Googling the problem I found that most of the solutions were suggesting to change the SATA mode in BIOS, but that didn’t solve it for me (I changed to both, reset the BIOS setting etc no luck)– some explained that Windows loads either the AHCI or ATA drive as configured. Then I found this Microsoft KB (http://support.microsoft.com/kb/922976) that says how to change the registry keys to enable AHCI mode.

BUT how to change the registry keys when my Windows wasn’t booting up?! What I didn’t know is that you can run regedit.exe from the recovery console and then load the SYSTEM hive from HDD, change the registry keys and then unload it!!!

Searching for “how to edit registry files from recovery console” I found this article - http://windowsxp.mvps.org/peboot.htm - which was written for something else but I could use it to load the SYSTEM hive from C:\Windows\System32\Config\SYSTEM, went in both ControlSet001 and ControlSet002 (to be sure :-) and changed the two Msahci\Start and IastorV\Start to 0 (from 3), rebooted with AHCI mode in BIOS and BINGO, my new Windows 7 was booting fine now!

Case closed - thanks to other people sharing the information, I thought I should do the same and pay it forward…

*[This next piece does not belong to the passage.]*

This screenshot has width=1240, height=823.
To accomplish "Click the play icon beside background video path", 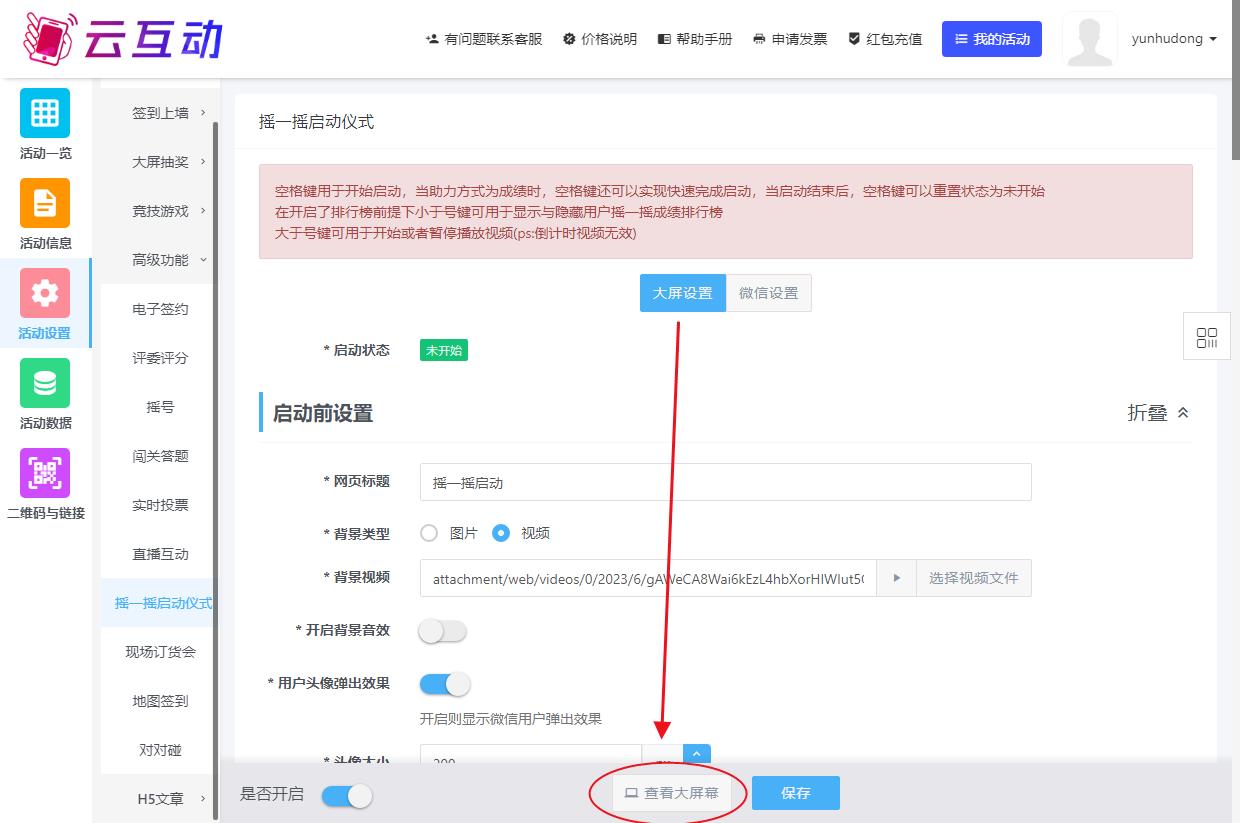I will 896,578.
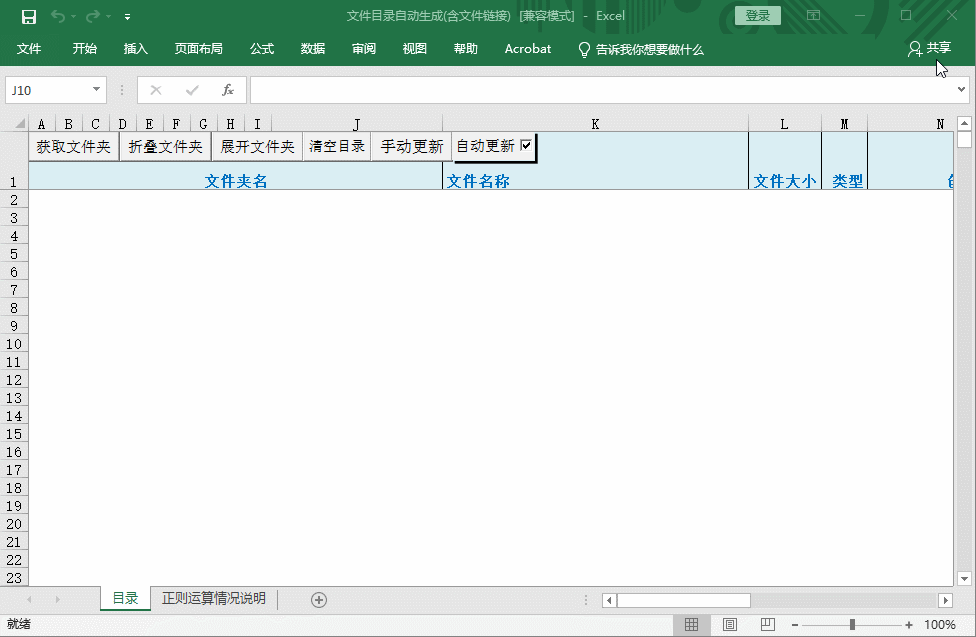Open the 插入 ribbon tab
This screenshot has width=976, height=637.
135,49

PS: If your system supports and has AHCI enabled you can install Intel Rapid Storage for an updated driver from here (search for Intel Rapid Storage – it is not detected automatically). Intel Rapid Storage Manager used to be called Intel Matrix Storage Manager.

Sunday, July 4, 2010

PHP HTTP compression (gzip)

Hosting your PHP web application on server that doesn’t have compression enabled at the web server level? No worries, enable compression in your application by placing this code at the top of your page:

  <?php
ob_start("ob_gzhandler");
?>

http://php.net/manual/en/function.ob-gzhandler.php

ob_gzhandler() is intended to be used as a callback function for ob_start() to help facilitate sending gz-encoded data to web browsers that support compressed web pages. Before ob_gzhandler() actually sends compressed data, it determines what type of content encoding the browser will accept ("gzip", "deflate" or none at all) and will return its output accordingly. All browsers are supported since it's up to the browser to send the correct header saying that it accepts compressed web pages. If a browser doesn't support compressed pages this function returns FALSE.